▶ **What the exercise asks**: Reproduce the passage of the text on boxer Gavin McDonnell verbatim, from "Gavin McDonnell (born" to "boxer Jamie McDonnell.".

▶ **Excerpt provided**:
-*-

Gavin McDonnell (born 30 March 1986) is a British professional boxer who has challenged twice for a world super-bantamweight title: the WBC title in 2017, and the WBA title in 2018. He is the twin brother of fellow boxer Jamie McDonnell.

Professional career 

McDonnell fought Leigh Wood for the vacant British Super-Bantamweight title in Hull on 22 February 2014. McDonnell won the vacant title by TKO in the 6th round. McDonnell's first defense of the British Super-Bantamweight title would come against Josh Wale on 21 May 2014. The contest went the distance of 12 rounds and ended in a split draw, with the judges scoring the contest 115–114 Wale, 115–114 McDonnell and the final judge scoring the bout at 114–114, meaning McDonnell would hold on to the belt.
 
His next fight came in the form of Vusi Malinga on 25 October 2014 in a contest for the vacant WBO International Super-Bantamweight title. McDonnell dominated the fight from start to finish and also sent Malinga down in the 8th round with a beautiful right hand. The contest went the distance with McDonnell winning by Unanimous Decision. After the win McDonnell was projected to 4th in the British Rankings for the Super-Bantamweight division.

-*-

▶ **Raw data**:
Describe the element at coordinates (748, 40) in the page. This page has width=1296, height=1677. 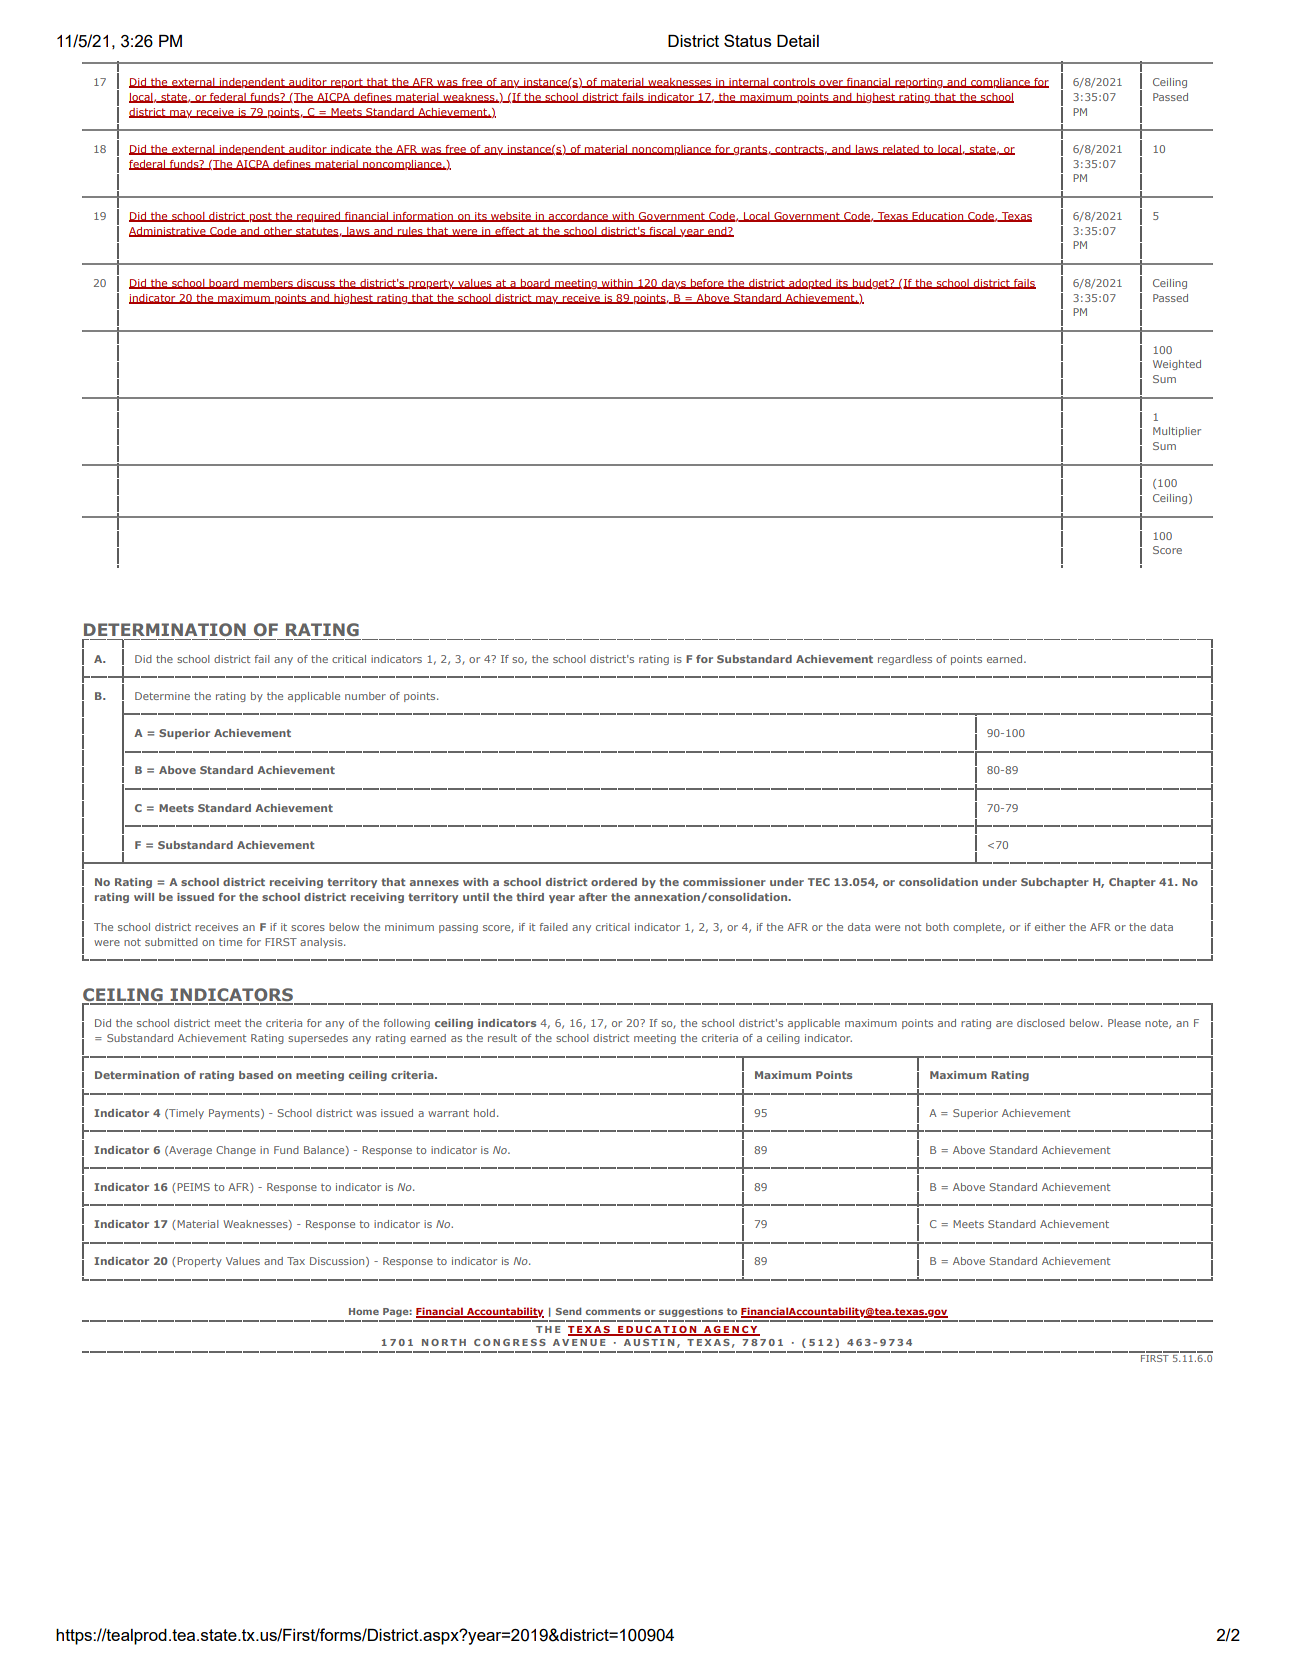
I see `Status` at that location.
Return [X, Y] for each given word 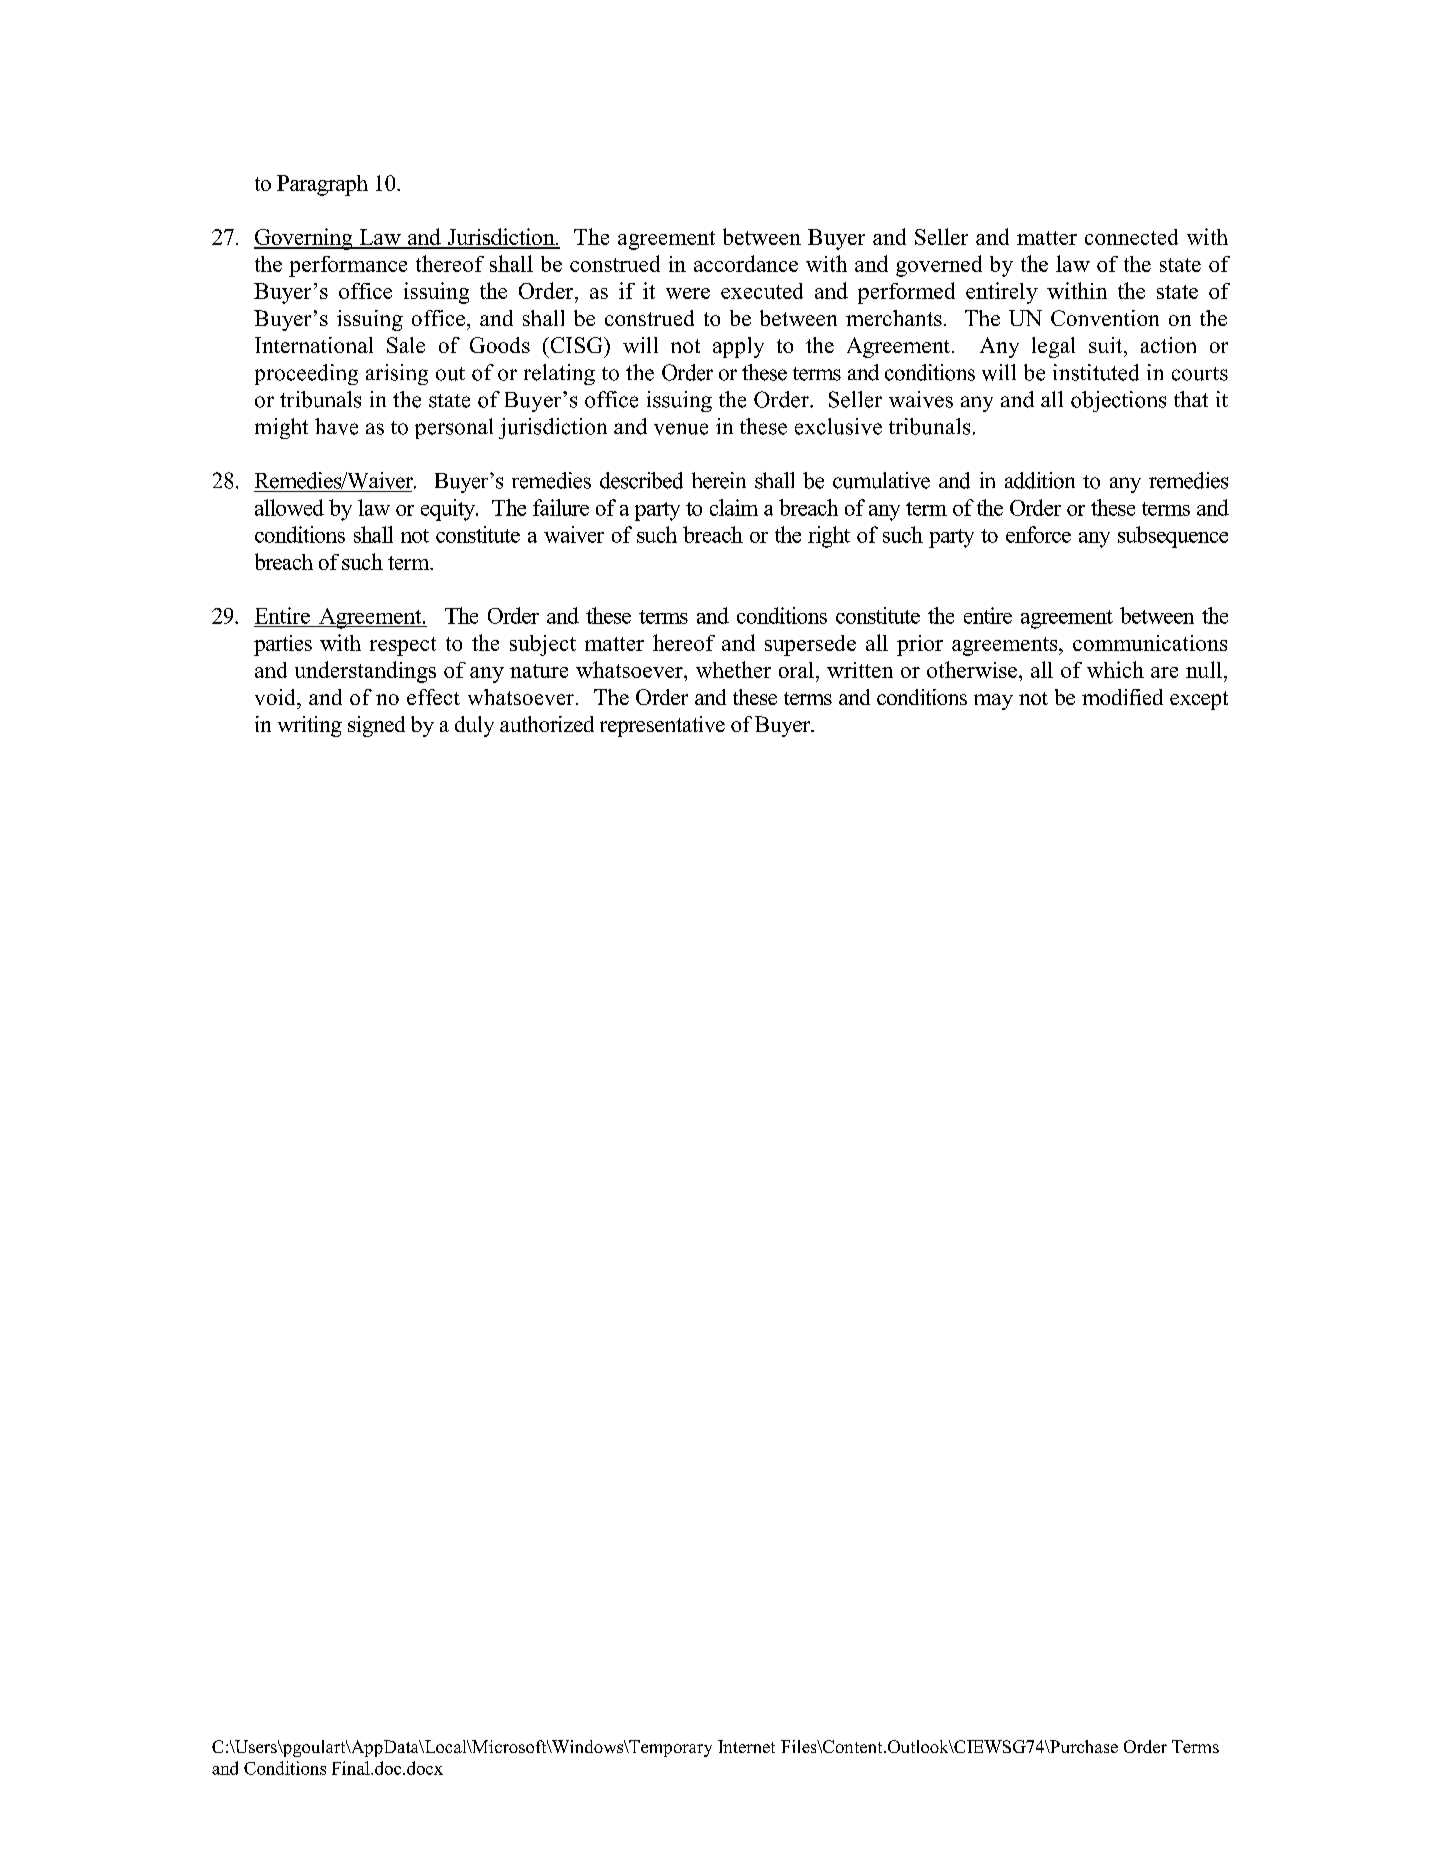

-*-

▶ **Task response**:
Gavin McDonnell (born 30 March 1986) is a British professional boxer who has challenged twice for a world super-bantamweight title: the WBC title in 2017, and the WBA title in 2018. He is the twin brother of fellow boxer Jamie McDonnell.